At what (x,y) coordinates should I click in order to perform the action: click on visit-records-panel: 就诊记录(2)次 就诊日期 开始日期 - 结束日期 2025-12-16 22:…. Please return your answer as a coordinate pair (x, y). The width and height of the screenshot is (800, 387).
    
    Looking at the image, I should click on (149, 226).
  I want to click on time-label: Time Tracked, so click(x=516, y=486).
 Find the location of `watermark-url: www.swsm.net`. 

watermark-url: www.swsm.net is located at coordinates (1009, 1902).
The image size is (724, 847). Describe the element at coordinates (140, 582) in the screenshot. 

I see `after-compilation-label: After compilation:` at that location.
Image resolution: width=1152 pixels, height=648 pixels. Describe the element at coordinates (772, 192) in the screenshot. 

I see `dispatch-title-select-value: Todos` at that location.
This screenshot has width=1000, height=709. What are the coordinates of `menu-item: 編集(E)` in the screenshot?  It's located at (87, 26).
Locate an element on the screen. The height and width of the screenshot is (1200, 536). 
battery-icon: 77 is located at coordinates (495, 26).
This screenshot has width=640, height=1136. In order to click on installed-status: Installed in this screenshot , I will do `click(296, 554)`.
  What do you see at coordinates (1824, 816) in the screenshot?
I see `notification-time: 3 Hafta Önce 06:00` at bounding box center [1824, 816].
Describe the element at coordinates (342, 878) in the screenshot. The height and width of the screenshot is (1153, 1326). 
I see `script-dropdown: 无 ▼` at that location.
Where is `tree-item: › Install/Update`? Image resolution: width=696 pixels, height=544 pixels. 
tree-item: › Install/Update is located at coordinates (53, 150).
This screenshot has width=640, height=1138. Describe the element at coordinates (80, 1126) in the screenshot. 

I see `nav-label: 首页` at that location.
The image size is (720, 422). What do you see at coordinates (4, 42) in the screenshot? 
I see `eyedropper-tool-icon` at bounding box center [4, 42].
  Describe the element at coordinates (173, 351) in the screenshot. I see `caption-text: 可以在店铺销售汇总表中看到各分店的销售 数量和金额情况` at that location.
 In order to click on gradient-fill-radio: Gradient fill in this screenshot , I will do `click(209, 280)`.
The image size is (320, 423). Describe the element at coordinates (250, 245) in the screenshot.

What you will do: Reproduce the listing verbatim from the line with "The image size is (724, 847)." to the line with "This screenshot has width=1000, height=709.", including both of those lines.

Exercise result:
The image size is (724, 847). Describe the element at coordinates (140, 582) in the screenshot. 

I see `after-compilation-label: After compilation:` at that location.
Image resolution: width=1152 pixels, height=648 pixels. Describe the element at coordinates (772, 192) in the screenshot. 

I see `dispatch-title-select-value: Todos` at that location.
This screenshot has width=1000, height=709. What are the coordinates of `menu-item: 編集(E)` in the screenshot?  It's located at (87, 26).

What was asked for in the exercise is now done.